▸ Task statement:
Having read the records, set them all down exactly as they appear.
(Input for this task Opens)
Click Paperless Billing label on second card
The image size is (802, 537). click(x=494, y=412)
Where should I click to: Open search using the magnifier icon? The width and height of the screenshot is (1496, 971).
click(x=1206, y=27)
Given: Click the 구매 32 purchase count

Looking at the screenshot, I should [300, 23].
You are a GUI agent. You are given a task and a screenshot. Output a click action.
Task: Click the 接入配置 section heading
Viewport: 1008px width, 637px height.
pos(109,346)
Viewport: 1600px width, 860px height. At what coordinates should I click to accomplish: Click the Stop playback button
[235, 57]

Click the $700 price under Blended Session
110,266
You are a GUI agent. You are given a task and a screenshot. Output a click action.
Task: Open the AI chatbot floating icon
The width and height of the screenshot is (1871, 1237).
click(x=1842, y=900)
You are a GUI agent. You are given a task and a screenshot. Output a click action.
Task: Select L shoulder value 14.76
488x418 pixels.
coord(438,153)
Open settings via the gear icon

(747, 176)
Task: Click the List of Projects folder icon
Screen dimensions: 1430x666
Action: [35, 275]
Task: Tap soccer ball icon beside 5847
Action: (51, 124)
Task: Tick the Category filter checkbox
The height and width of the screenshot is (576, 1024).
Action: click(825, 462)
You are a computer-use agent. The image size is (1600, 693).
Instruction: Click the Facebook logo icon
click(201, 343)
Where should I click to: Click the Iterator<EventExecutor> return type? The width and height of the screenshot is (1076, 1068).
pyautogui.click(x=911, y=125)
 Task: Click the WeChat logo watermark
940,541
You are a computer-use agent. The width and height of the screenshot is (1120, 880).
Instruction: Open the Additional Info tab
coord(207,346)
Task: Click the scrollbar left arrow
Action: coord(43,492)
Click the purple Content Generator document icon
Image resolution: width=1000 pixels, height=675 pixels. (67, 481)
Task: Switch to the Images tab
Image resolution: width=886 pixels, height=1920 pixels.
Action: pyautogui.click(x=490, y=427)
(Input for this task Closes)
▸ Final answer:
Click Paperless Billing label on second card
The image size is (802, 537). click(x=494, y=412)
Where should I click to: Open search using the magnifier icon? The width and height of the screenshot is (1496, 971).
click(x=1206, y=27)
Given: Click the 구매 32 purchase count

Looking at the screenshot, I should [300, 23].
You are a GUI agent. You are given a task and a screenshot. Output a click action.
Task: Click the 接入配置 section heading
Viewport: 1008px width, 637px height.
pos(109,346)
Viewport: 1600px width, 860px height. At what coordinates should I click to accomplish: Click the Stop playback button
[235, 57]

Click the $700 price under Blended Session
110,266
You are a GUI agent. You are given a task and a screenshot. Output a click action.
Task: Open the AI chatbot floating icon
The width and height of the screenshot is (1871, 1237).
click(x=1842, y=900)
You are a GUI agent. You are given a task and a screenshot. Output a click action.
Task: Select L shoulder value 14.76
488x418 pixels.
coord(438,153)
Open settings via the gear icon

(747, 176)
Task: Click the List of Projects folder icon
Screen dimensions: 1430x666
Action: [35, 275]
Task: Tap soccer ball icon beside 5847
Action: (51, 124)
Task: Tick the Category filter checkbox
The height and width of the screenshot is (576, 1024).
Action: click(825, 462)
You are a computer-use agent. The image size is (1600, 693).
Instruction: Click the Facebook logo icon
click(201, 343)
Where should I click to: Click the Iterator<EventExecutor> return type? The width and height of the screenshot is (1076, 1068).
pyautogui.click(x=911, y=125)
 Task: Click the WeChat logo watermark
940,541
You are a computer-use agent. The width and height of the screenshot is (1120, 880).
Instruction: Open the Additional Info tab
coord(207,346)
Task: Click the scrollbar left arrow
Action: coord(43,492)
Click the purple Content Generator document icon
Image resolution: width=1000 pixels, height=675 pixels. (67, 481)
Task: Switch to the Images tab
Image resolution: width=886 pixels, height=1920 pixels.
Action: pyautogui.click(x=490, y=427)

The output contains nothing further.